On Friday, I will be speaking at a symposium hosted by the St. Thomas Journal of Law & Public Policy. The occasion of the symposium is the 5th Anniversary of NFIB v. Sebelius, and my talk will be titled, The Saving Construction at 5 Years. The Chief’s opinion has not aged well.
It is hard to believe that the decision is only 5 years old, because in fact the case itself was born two years earlier. In the Author’s Note of Unraveled, I explain how my career and the ACA have intertwined.
By fate or design, my young career has tracked the trajectory of the Affordable Care Act. In September 2009, when I served as a law clerk after graduating from law school, I launched a blog to focus on constitutional and other legal issues. On my fourth day of blogging, I covered this new bill called Obamacare, and discussed whether the individual mandate could force someone to buy insurance.
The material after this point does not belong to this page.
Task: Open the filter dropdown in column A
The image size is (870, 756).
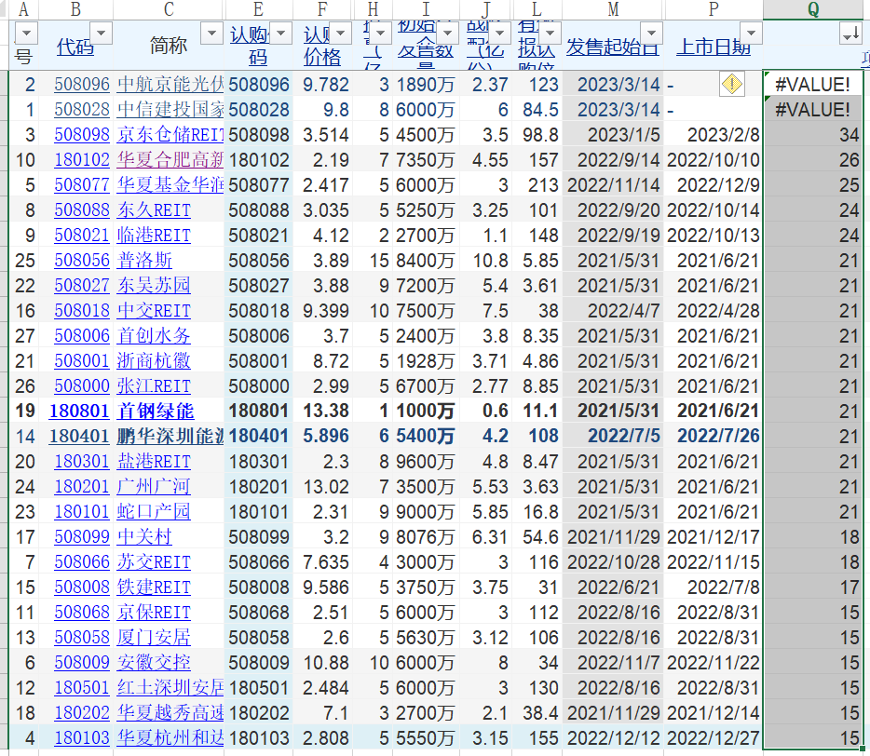Action: 25,34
In November 2009, I was by chance present at a meeting where the legal strategy to challenge the individual mandate was hatched. In March 2010, I was unceremoniously asked to cut short my visit to the new Capitol Visitor Center; President Obama was about to enter, and give a final rallying call to House Democrats to vote for the Affordable Care Act (ACA). I emerged from the building to thousands of Tea Parties chantings “Kill the Bill.”
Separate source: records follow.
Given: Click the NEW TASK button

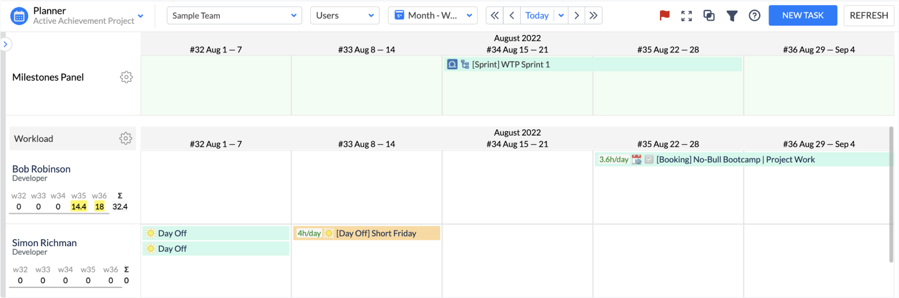Looking at the screenshot, I should [x=802, y=16].
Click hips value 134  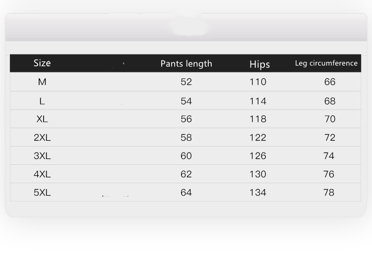coord(258,193)
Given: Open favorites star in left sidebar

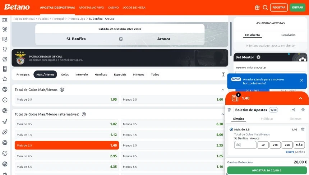Looking at the screenshot, I should 5,79.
After constitutional challenges to Obamacare were filed, my best friends and colleagues served as the attorneys and scholars developing the groundwork to attack the individual mandate. Throughout 2010 and 2011 while clerking, I continued to blog from a distance, based on closely following the case and on insights I gained from key players. In November 2011, shortly after the Supreme Court accepted review of the ACA cases, I was hired as a law professor at the South Texas College of Law in Houston. It was around that time that I decided to write a book about the legal challenges to Obamacare. I didn’t quite know how the case would be resolved, but I knew there was an important story to be preserved for history.
Leading up to the Supreme Court’s June 2012 decision in NFIB v. Sebelius, I assembled the chronology of how the challenge began and how it wound its way through the courts. The only uncertainty was how the book would end. To expedite the publishing process, I wrote two alternate endings: one in which the Supreme Court upheld the mandate on a 5– 4 vote, with Justice Kennedy casting the decisive vote, and another in which the Court invalidated the mandate on a 5– 4 vote, also with Justice Kennedy casting the decisive vote. Needless to say, neither happened, and I had to write the final ending, with the chief justice saving the law. In September 2013, I published my first book, Unprecedented: The Constitutional Challenge to Obamacare. The inexplicable and unexpected ending of NFIB v. Sebelius injected a strong political element into the legal thriller, and made the case unlike any other in modern times. But it also left the story of Obamacare unfinished. Until 2013, I largely remained an interested observer, the Rosencrantz and Guildenstern of Obamacare – there at all the right moments, talking to all the key actors, but not doing anything of actual importance. But since 2013, I have become an active participant.